(Stored data)
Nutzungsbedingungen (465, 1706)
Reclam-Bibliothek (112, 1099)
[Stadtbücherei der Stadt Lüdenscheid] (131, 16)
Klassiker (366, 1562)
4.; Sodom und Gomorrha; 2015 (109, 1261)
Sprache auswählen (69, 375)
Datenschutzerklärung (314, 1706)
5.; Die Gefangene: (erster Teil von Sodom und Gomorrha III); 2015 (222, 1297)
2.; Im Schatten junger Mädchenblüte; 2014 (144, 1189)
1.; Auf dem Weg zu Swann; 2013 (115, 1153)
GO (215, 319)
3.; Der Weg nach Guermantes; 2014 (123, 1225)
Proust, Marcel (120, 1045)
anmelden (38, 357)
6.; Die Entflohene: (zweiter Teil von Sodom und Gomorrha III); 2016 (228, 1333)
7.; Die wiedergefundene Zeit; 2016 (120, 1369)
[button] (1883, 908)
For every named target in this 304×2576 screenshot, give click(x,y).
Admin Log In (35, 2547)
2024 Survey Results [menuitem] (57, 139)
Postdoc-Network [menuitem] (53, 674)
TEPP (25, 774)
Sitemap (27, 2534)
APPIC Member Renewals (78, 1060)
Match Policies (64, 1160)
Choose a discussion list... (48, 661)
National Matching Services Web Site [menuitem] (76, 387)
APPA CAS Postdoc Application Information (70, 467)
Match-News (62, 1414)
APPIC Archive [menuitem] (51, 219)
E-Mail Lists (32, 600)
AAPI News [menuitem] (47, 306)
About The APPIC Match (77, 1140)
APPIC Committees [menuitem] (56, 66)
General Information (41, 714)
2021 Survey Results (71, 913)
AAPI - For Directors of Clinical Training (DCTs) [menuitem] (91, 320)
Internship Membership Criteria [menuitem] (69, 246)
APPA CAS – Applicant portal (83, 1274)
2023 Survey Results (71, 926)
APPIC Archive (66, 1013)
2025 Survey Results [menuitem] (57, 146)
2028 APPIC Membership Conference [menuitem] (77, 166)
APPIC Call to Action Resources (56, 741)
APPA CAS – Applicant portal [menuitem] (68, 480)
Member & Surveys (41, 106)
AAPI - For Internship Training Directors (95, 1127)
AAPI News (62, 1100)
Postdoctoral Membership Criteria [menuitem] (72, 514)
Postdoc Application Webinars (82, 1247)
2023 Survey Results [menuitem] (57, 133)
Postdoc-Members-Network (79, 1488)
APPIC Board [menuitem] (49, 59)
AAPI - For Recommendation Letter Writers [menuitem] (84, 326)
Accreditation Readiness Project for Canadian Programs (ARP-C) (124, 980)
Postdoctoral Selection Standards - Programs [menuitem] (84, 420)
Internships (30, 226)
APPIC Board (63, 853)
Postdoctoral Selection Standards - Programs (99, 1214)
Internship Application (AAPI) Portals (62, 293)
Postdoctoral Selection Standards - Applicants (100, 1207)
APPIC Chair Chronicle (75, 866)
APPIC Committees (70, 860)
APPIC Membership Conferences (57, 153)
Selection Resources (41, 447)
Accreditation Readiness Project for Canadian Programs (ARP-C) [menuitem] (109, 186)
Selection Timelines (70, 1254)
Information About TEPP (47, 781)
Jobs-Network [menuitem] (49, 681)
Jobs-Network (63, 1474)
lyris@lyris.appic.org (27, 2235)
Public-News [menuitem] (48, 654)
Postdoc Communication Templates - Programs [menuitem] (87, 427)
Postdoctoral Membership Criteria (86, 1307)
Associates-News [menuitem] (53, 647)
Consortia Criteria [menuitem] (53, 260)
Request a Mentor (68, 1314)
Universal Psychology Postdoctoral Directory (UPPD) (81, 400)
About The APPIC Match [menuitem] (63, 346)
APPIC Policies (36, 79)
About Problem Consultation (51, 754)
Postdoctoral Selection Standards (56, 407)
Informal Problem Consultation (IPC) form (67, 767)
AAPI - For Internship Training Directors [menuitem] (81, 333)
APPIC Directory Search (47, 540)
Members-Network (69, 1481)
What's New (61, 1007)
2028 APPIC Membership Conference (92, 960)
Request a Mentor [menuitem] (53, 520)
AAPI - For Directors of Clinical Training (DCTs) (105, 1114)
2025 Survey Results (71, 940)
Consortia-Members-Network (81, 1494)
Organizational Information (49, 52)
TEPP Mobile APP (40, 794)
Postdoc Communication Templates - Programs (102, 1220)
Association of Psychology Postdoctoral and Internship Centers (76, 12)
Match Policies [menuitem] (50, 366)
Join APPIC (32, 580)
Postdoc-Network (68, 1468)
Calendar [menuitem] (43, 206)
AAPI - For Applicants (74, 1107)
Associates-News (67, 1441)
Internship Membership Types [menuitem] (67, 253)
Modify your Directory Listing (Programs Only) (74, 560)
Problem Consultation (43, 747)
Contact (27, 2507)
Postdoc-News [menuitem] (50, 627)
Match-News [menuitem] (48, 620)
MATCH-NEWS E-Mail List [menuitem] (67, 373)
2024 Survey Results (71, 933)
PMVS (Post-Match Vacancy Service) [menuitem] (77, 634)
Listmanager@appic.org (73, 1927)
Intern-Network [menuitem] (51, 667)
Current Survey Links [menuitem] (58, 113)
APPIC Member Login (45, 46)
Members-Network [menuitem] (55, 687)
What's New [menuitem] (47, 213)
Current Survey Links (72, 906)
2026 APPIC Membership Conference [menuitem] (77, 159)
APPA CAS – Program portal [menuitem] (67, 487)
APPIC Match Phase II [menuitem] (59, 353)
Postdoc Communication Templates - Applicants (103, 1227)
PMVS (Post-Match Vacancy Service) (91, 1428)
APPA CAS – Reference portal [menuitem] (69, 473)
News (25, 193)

### WORK REQUIRED
In the entries above, the lines from the one bearing "Postdoctoral Membership Criteria (86, 1307)" up to and including the one bearing "Organizational Information (49, 52)" should be transcribed exactly; no other line is wanted.

### RESULT OF THE EXERCISE
Postdoctoral Membership Criteria (86, 1307)
Associates-News [menuitem] (53, 647)
Consortia Criteria [menuitem] (53, 260)
Request a Mentor (68, 1314)
Universal Psychology Postdoctoral Directory (UPPD) (81, 400)
About The APPIC Match [menuitem] (63, 346)
APPIC Policies (36, 79)
About Problem Consultation (51, 754)
Postdoctoral Selection Standards (56, 407)
Informal Problem Consultation (IPC) form (67, 767)
AAPI - For Internship Training Directors [menuitem] (81, 333)
APPIC Directory Search (47, 540)
Members-Network (69, 1481)
What's New (61, 1007)
2028 APPIC Membership Conference (92, 960)
Request a Mentor [menuitem] (53, 520)
AAPI - For Directors of Clinical Training (DCTs) (105, 1114)
2025 Survey Results (71, 940)
Consortia-Members-Network (81, 1494)
Organizational Information (49, 52)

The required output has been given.